Example usage with google protobuf:

import "google.golang.org/protobuf/proto"

serializer := &kafka.ProtobufSerializer{
    MarshalFunc: proto.Marshal,
}

Example with custom marshal function:

serializer := &kafka.ProtobufSerializer{
    MarshalFunc: func(m interface{}) ([]byte, error) {
        return myCustomProtoMarshal(m)
    },
}

func (*ProtobufSerializer) Serialize

func (p *ProtobufSerializer) Serialize(data interface{}) ([]byte, error)

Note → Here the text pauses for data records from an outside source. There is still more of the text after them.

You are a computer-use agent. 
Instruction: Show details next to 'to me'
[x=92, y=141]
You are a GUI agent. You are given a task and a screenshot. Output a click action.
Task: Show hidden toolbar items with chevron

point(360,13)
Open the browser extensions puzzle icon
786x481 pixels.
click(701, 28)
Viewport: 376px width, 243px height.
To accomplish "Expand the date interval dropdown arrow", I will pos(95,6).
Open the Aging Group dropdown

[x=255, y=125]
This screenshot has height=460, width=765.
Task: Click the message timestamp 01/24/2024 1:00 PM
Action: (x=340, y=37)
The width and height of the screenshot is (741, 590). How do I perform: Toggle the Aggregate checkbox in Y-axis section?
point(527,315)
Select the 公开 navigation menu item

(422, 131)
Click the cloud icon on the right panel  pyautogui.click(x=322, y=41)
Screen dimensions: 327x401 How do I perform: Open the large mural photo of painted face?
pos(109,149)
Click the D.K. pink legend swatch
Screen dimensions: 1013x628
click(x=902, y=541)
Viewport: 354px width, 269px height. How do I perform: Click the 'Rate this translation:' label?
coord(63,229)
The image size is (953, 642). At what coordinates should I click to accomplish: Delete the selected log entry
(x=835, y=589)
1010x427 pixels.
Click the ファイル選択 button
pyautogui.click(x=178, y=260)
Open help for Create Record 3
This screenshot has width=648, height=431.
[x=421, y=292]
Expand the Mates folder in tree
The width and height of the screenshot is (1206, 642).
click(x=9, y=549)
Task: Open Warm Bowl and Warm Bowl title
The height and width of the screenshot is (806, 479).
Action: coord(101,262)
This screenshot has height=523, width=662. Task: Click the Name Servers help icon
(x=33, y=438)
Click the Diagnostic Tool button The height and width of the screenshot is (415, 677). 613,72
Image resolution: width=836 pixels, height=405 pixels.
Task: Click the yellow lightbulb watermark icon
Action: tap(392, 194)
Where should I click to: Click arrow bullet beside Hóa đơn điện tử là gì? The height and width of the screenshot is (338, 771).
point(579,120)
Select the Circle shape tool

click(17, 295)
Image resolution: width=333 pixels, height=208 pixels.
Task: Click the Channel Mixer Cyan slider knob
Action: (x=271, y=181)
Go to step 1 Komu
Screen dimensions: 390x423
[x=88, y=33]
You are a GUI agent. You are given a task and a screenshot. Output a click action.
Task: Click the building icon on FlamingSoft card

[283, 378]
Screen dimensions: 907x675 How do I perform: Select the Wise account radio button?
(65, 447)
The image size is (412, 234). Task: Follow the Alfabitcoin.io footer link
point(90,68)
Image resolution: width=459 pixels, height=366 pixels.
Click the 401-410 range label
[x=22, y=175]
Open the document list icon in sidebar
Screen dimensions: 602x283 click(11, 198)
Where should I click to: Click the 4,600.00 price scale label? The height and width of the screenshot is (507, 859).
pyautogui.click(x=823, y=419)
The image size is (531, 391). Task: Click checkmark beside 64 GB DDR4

Serialize converts a protobuf message to bytes.

type SASLConfig

type SASLConfig struct {
	// Enabled determines whether to use SASL authentication
	Enabled bool

	// Mechanism specifies the SASL mechanism to use
	// Options: "PLAIN", "SCRAM-SHA-256", "SCRAM-SHA-512"
	Mechanism string

	// Username is the SASL username
	Username string

	// Password is the SASL password
	Password string
}

SASLConfig contains SASL authentication configuration parameters.

type Serializer

type Serializer interface {
	// Serialize converts the input data to a byte slice
	Serialize(data interface{}) ([]byte, error)
}

Serializer defines the interface for serializing data before publishing to Kafka. Implementations can provide custom serialization logic (e.g., JSON, Protobuf, Avro, etc.).

type StringDeserializer

type StringDeserializer struct{}

StringDeserializer implements Deserializer for string data.

func (*StringDeserializer) Deserialize

func (s *StringDeserializer) Deserialize(data []byte, target interface{}) error

Deserialize converts bytes to string.

type StringSerializer

type StringSerializer struct {
	// Encoding specifies the character encoding (default: UTF-8)
	Encoding string
}

StringSerializer implements Serializer for string data. This is useful for text-based messages.

func (*StringSerializer) Serialize

func (s *StringSerializer) Serialize(data interface{}) ([]byte, error)

Serialize converts data to bytes.

type TLSConfig

type TLSConfig struct {
	// Enabled determines whether to use TLS/SSL for the connection
	Enabled bool

	// CACertPath is the file path to the CA certificate for verifying the broker
	CACertPath string

	// ClientCertPath is the file path to the client certificate
	ClientCertPath string

	// ClientKeyPath is the file path to the client certificate's private key
	ClientKeyPath string

	// InsecureSkipVerify controls whether to skip verification of the server's certificate
	// WARNING: Setting this to true is insecure and should only be used in testing
	InsecureSkipVerify bool
}

TLSConfig contains TLS/SSL configuration parameters.